A Lehigh University graduate student is one of 80 outstanding students to receive a grant through the Office of Science Graduate Student Research (SCGSR) program, a highly competitive award funded by the Department of Energy. Through world-class training and access to state-of-the-art facilities and resources at DOE national laboratories, SCGSR prepares graduate students to enter jobs of critical importance to the DOE mission and secures the U.S. position at the forefront of discovery and innovation.
Lehigh Student Awarded Prestigious DOE Grant to Conduct Research at Brookhaven National Laboratory
Evan John Musterman's research is at the forefront of laser-fabricated single crystal architectures in glass. He is one of 80 students to receive the highly competitive award through the Office of Science Graduate Student Research program.
The award will enable Lehigh Materials Science and Engineering Ph.D. student Evan John Musterman to spend nine months at Brookhaven National Laboratory, a DOE-supported lab in Upton, New York, advancing his research, which is at the forefront of laser-fabricated single crystal architecture in glass. Musterman works with advisors Himanshu Jain in Materials Science and Engineering and Volkmar Dierolf in the Department of Physics, making his work a truly interdisciplinary collaboration.
“I’m thrilled to be in residence at Brookhaven to advance a key area of fundamental importance to crystallization, which is to better understand the structural transformation of the glass phase preceding crystal formation,” said Musterman, whose work at Brookhaven will start in June.
The focus of Musterman’s Ph.D. work has been growing single crystals on the surface of glass via laser-generated heat. These crystals, because of their special properties, have the potential to be engineered for all kinds of desirable uses, most notably in optical, photonic and quantum applications. Before that can happen, scientists need an understanding of just when or where the glass transforms into a crystal.
“It’s a stochastic, random process,” says Musterman. “At Brookhaven, I will work on a new method of studying how glass transforms just before crystallization.”
It’s a difficult challenge, says Musterman. He will be utilizing the state-of-the-art synchrotron-based imaging and spectroscopy capability at the National Synchrotron Light Source II within Brookhaven. Adding a laser to a beamline capable of measuring extended X-ray absorption fine structure (EXAFS) with sub-micron resolution, he hopes to be able to characterize local glass structure before crystallization.
“The idea is to be able to locally control where the crystal’s going to form and locally probe the structure of the glass and the crystal at the same time,” says Musterman.
Speaking to the significance of the potential applications of this fundamental research, Jain says: “Microelectronic integrated circuits and optical telecom technologies have revolutionized our lives. Imagine the impact if these two are combined into one 'optical chip with photonic integrated circuits.' It's a daunting task and it will require a multidisciplinary effort starting with the fabrication of 3D architecture of active optical waveguides within a glass.”

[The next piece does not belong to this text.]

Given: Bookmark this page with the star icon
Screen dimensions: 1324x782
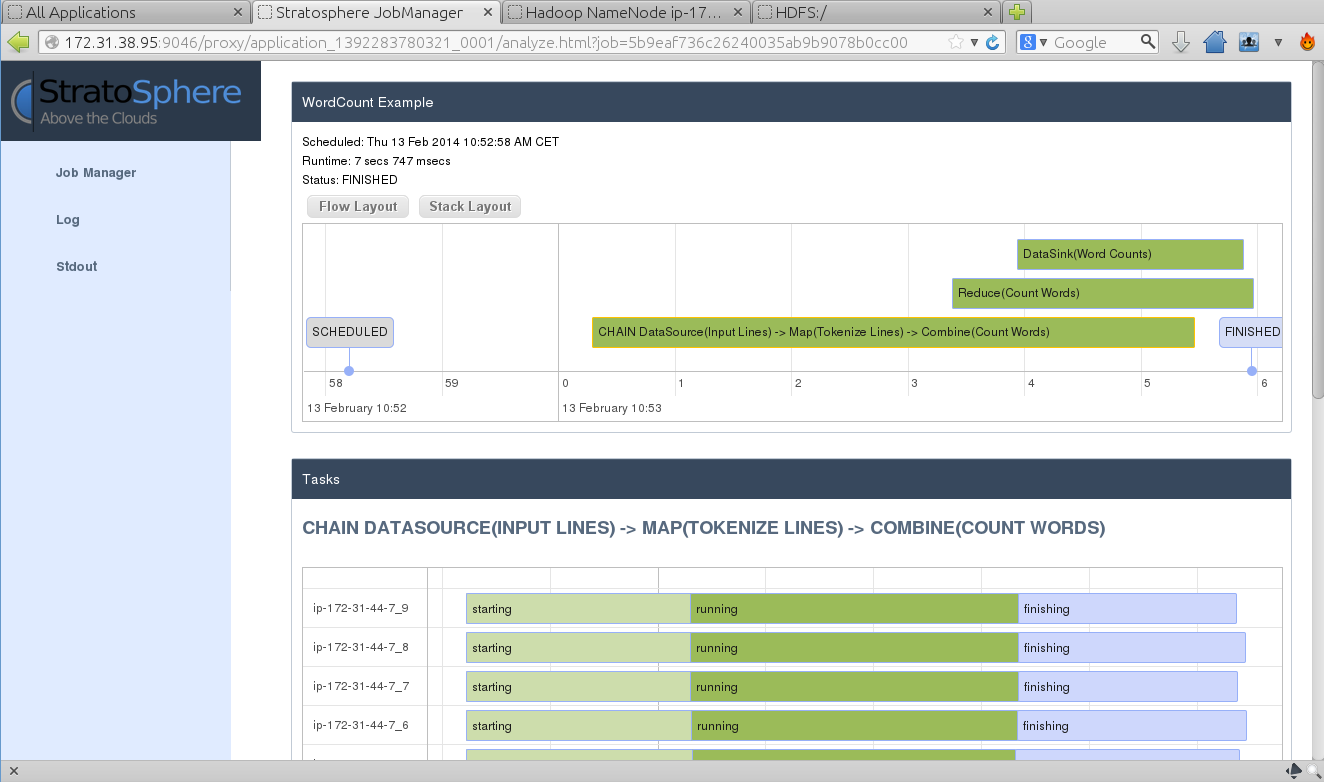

Musterman is the embodiment of Lehigh's Pasteur Partners PhD (P3), a new track of doctoral training in the country, says Jain. The program provides students with experience in problem-solving in real-world environments, such as at a company or national lab.
“I am so happy that he will be putting into practice Lehigh's partnership with National Synchrotron Light Source to get fundamental insight of how the atoms transform from the chaotic state of glass to controlled forms of order in novel functional crystals,” says Jain. “I can't wait to learn from his findings.”